Short answer: physics and molecular orbital theory.
Long answer:
Pigment based colours work like this. All molecules have electrons, those electrons lie in their lowest-energy states, but they can be excited to higher energy levels by photons. If a photon bumps an electron up to a higher level, that photon of exactly that energy gets absorbed, but all other photons of all other energies pass through. You observe what’s left. If a pigment absorbs violet photons, you see the colour complementary to violet, which is yellow. If a pigment absorbs both violet and red photons, you’ll see the colours in between: OYGCB, which you’ll perceive as green.
For you to observe blue, the pigment needs to absorb orange, but no other colours in the higher-energy range of the visible spectrum. No yellow or green or cyan or violet absorption, or else the perceived colour is skewed. So it has to absorb one specific type of photon, and excite electrons by about 2 eV, but there cannot be any other energy levels above it: no other places to excite the electron at 2.2 or 2.4 or 2.5 or 3.0 eV, just the one excited state at 2eV and nothing else.

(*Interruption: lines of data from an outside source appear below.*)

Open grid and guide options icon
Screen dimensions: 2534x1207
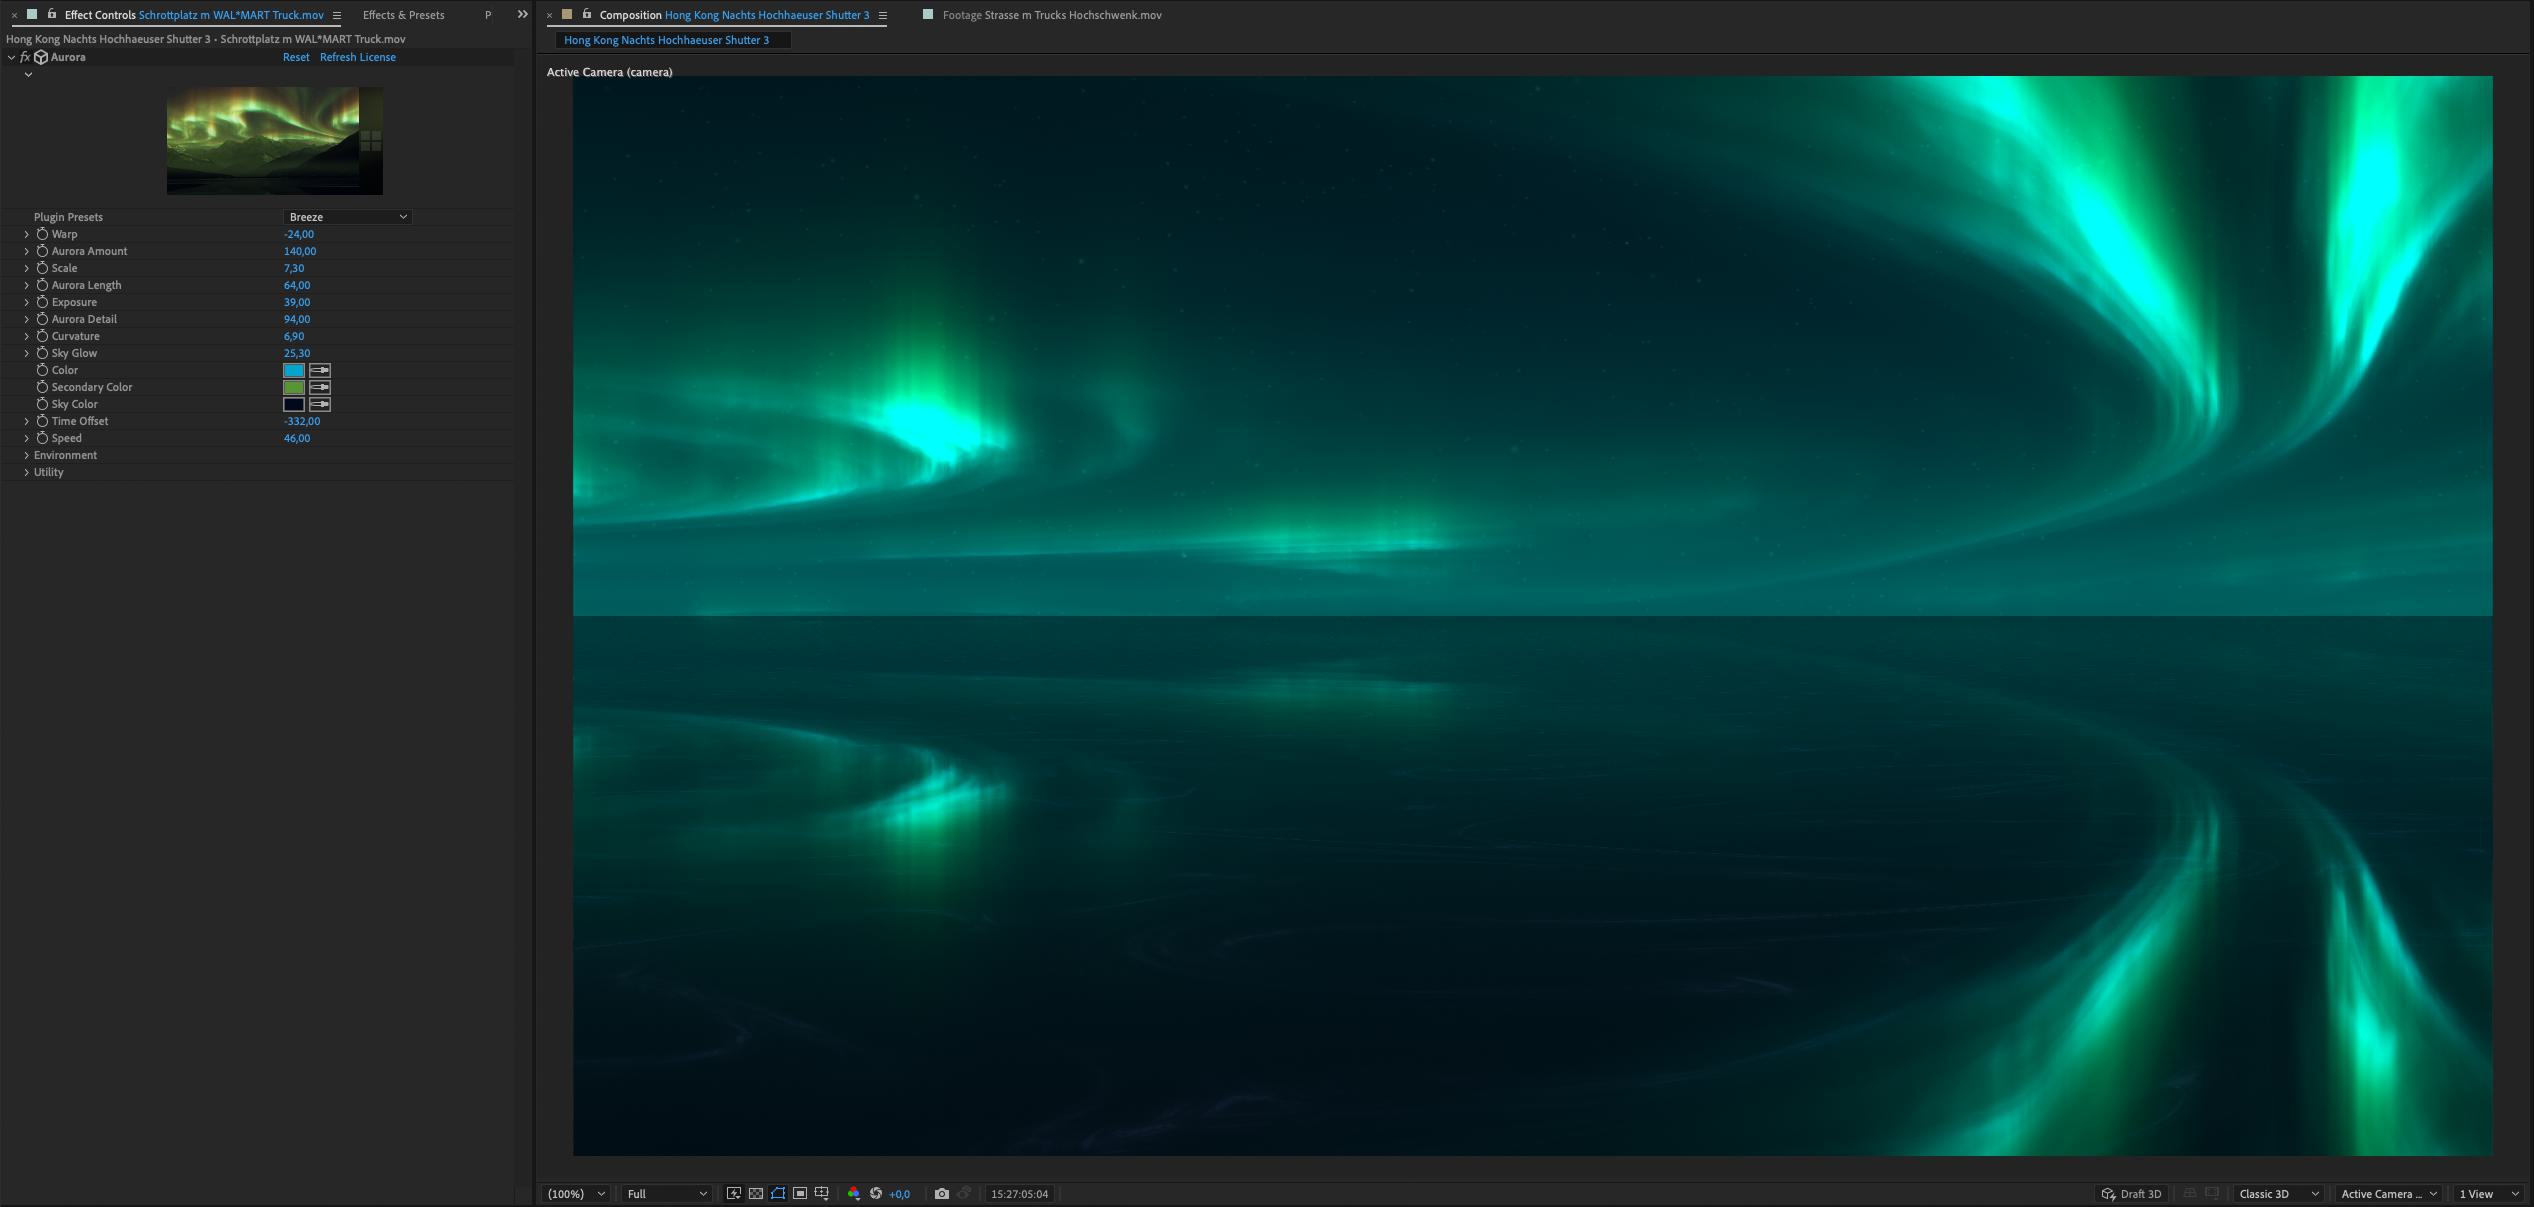click(822, 1193)
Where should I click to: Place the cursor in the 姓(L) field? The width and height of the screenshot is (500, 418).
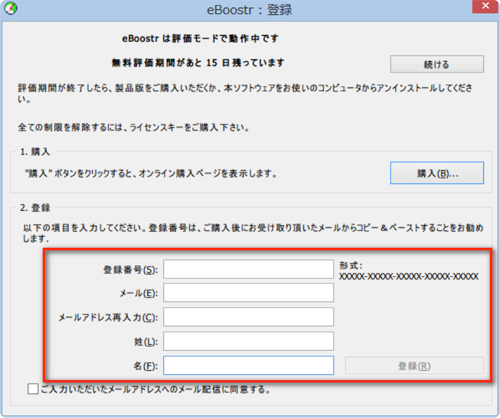pos(248,341)
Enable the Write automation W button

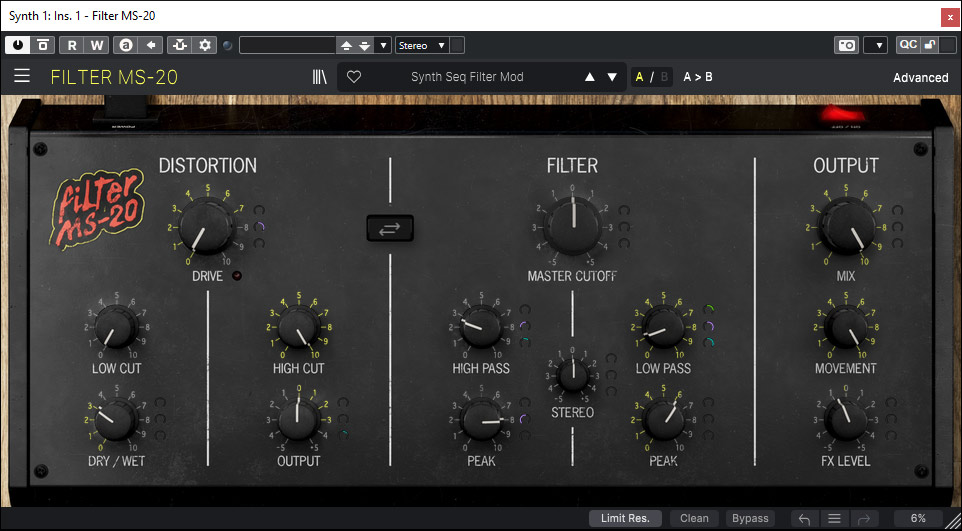(97, 45)
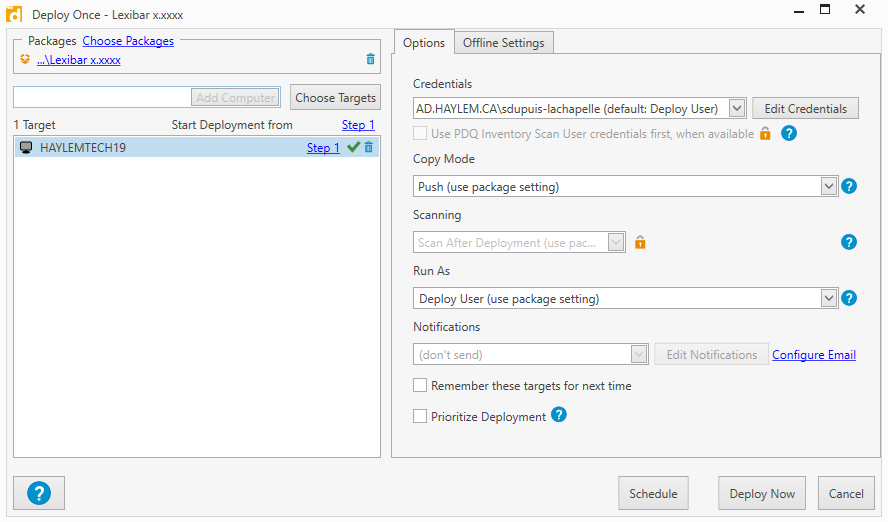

That’s very hard to do. Most molecular structures will give you lots of excited states that are relatively close together. It requires some unusually restrictive structural features in the molecule to limit the excited states like that. And it’s difficult for Nature to synthesize those molecules.
That’s not a problem for other colours. You want yellow? Fine. Absorb violet. And absorb everything above it, too, but that’s UV and humans can’t see it. You want green? Fine? Absorb red and also absorb violet, leave the green. Multiple excited states at 2.0 and 3.0 eV, no problem. But just absorb orange and nothing else? Tricky.